Articles

Articles

Local Autonomy

The church, as a universal entity of all saved people, has only one officer— Christ as head (Ephesians 1:22-23).  All other passages of scripture deal with organizational structure at the local level.  It is the local congregation which has elders and deacons:

“When they had appointed elders for them in every church” (Acts 14:23).

“From Miletus he sent to Ephesus and called to him the elders of the church” (Acts 20:17).

“To all the saints in Christ Jesus who are in Philippi, including the overseers and deacons” (Philippians 1:1).

“The elders who are among you I exhort, I who am a fellow elder and a witness of the sufferings of Christ, and also a partaker of the glory that will be revealed:  Shepherd the flock of God which is among you, serving as overseers, not by compulsion but willingly, not for dishonest gain but eagerly; nor as being lords over those entrusted to you, but being examples to the flock” (I Peter 5:1-3).

The elders in each congregation were to exercise authority only over the Christians who were “among them”, that is, in their own congregation. This is further illustrated in Acts 20:28. As one writer summed it up, “Any boards, conventions, or even outside elders to which a congregation submits, either willingly or otherwise, is a violation of these teachings. Such additions place the congregational rule under someone or something beside the elders “among” them, and it will violate the autonomy that is to be enjoyed by “every church.” Since each congregation should be under the oversight and rule of its own elders, then each church must consequently, be absolutely independent of any other church or organizations” (“Autonomy Of The Local Church”, Trevor Bowen, insearchoftruth.org).

Furthermore, every example above shows that no elder had authority that extended beyond his local congregation. He did not enjoy special or elevated status at any other church, or over any other elder. The elders from one church could not exercise their authority over the elders from another church. Christians from one congregation are not meant to be subject in any way to another group of Christians (whether a church or a convention or a governmental structure beyond the local level).
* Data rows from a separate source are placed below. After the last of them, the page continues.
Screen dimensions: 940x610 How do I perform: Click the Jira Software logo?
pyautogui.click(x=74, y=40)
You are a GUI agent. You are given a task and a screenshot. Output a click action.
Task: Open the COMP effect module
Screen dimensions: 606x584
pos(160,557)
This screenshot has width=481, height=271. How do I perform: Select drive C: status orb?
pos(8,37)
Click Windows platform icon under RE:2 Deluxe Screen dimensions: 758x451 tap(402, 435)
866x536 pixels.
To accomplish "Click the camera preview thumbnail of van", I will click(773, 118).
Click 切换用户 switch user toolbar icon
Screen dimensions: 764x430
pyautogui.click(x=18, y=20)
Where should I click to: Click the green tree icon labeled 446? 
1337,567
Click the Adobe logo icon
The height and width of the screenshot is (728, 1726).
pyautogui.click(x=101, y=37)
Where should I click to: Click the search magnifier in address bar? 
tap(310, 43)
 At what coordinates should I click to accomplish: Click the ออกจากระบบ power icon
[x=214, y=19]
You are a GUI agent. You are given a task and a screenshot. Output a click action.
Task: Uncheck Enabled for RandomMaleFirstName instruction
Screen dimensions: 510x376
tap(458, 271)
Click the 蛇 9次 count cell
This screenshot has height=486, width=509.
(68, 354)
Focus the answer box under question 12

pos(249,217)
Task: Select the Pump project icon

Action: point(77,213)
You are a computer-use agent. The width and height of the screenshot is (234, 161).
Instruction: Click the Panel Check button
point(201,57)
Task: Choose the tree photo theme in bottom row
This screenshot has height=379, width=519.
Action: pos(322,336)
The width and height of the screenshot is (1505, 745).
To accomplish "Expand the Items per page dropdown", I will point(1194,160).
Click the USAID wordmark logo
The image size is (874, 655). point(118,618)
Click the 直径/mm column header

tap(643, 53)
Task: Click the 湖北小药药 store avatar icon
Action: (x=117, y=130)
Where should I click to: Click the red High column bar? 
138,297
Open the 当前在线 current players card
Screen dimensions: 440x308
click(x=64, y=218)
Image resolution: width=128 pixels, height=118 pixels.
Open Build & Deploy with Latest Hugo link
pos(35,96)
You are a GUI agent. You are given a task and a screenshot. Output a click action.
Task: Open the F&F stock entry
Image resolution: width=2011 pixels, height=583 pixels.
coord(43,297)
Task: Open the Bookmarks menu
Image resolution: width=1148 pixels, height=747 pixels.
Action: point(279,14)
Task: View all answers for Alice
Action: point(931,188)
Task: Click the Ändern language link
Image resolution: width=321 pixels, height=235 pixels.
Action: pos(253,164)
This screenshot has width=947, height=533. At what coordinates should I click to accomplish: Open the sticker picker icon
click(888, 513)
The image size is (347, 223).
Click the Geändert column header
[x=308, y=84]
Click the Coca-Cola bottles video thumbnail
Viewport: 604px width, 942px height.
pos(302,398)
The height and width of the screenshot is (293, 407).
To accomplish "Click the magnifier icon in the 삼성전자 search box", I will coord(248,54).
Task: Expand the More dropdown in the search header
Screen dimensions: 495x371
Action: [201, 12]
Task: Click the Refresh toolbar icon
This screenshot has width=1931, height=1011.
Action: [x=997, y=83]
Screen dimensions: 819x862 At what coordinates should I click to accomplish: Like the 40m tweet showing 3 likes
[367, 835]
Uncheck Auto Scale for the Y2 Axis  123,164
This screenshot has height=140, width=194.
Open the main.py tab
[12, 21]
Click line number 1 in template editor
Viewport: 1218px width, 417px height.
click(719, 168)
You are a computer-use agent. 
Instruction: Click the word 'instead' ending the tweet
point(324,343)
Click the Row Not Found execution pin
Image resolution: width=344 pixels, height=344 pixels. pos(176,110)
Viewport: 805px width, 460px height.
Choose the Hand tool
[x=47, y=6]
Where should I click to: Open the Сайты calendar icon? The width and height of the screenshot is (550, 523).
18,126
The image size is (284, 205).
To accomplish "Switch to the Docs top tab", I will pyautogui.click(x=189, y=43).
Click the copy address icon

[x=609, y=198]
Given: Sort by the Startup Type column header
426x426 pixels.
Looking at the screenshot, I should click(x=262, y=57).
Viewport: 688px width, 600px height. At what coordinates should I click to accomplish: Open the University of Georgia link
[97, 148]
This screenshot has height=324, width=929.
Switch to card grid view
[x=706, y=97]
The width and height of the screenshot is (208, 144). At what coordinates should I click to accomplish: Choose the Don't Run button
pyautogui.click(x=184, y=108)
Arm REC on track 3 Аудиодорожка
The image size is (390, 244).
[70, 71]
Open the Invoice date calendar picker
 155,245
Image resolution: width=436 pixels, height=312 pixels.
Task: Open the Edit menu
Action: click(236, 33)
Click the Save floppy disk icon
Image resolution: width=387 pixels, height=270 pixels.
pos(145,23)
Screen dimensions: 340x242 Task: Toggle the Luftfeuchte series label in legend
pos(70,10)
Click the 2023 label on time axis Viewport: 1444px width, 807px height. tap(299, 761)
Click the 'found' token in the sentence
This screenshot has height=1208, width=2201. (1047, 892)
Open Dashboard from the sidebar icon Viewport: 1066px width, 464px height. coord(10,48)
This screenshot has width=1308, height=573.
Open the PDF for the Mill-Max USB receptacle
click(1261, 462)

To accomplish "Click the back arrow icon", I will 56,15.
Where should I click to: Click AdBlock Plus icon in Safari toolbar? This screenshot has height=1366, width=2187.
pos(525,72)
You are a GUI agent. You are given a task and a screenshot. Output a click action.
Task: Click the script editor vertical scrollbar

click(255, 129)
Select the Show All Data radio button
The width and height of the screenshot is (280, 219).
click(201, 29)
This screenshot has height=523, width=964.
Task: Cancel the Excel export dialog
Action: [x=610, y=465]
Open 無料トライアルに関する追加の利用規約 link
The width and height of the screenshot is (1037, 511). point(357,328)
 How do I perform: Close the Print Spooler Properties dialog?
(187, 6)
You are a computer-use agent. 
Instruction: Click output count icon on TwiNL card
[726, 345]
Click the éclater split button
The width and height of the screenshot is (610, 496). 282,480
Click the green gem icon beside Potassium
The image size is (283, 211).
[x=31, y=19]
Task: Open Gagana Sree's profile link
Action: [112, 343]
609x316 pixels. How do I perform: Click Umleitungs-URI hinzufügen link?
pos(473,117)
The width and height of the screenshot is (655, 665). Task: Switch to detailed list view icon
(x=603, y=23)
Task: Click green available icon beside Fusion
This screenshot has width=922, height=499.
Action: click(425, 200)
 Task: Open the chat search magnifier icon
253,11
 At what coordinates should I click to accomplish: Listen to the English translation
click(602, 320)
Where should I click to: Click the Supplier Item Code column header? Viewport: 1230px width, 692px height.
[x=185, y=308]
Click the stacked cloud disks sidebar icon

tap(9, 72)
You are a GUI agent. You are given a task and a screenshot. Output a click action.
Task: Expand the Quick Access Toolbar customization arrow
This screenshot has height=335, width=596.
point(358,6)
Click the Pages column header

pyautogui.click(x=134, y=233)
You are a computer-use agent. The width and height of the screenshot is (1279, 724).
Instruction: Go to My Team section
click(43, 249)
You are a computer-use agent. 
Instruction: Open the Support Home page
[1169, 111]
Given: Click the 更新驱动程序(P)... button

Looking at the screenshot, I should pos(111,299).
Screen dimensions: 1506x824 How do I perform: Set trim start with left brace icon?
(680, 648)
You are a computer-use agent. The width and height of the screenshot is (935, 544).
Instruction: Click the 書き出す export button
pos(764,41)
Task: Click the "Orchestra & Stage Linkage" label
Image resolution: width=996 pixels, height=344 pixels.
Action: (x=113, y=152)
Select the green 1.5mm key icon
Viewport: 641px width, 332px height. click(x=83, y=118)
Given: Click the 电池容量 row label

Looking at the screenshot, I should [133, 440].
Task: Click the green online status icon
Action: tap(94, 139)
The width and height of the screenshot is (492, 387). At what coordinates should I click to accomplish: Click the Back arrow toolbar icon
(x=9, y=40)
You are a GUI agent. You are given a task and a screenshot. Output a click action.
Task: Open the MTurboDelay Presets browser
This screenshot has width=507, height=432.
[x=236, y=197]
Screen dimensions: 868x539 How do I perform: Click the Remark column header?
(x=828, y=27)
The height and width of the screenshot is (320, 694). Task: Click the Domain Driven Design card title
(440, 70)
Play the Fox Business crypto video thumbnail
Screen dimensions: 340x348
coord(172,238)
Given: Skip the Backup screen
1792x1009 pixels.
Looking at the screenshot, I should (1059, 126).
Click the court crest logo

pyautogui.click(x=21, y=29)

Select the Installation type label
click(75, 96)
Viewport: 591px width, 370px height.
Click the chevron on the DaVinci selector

Christ Among Individual, Stand-Alone Lampstands

Observe the way that Christ dwells among the lampstands in the vision shown to John on Patmos (Revelation 1:12-13, 16, 20, 2:1). Each lampstand is on its own, totally unconnected to the others. The only thing that binds one church to another is their mutual submission to Christ, who holds the seven stars (the very essence and vitality of the seven churches) in His right hand. When you read about the various failures and successes of the seven churches in Revelation 2-3, as well as the unique conditions and problems found in all the New Testament epistles, one thing becomes abundantly clear: each local congregation stands alone before God, on its own two feet, without any other church to lean on or blame for its spiritual condition.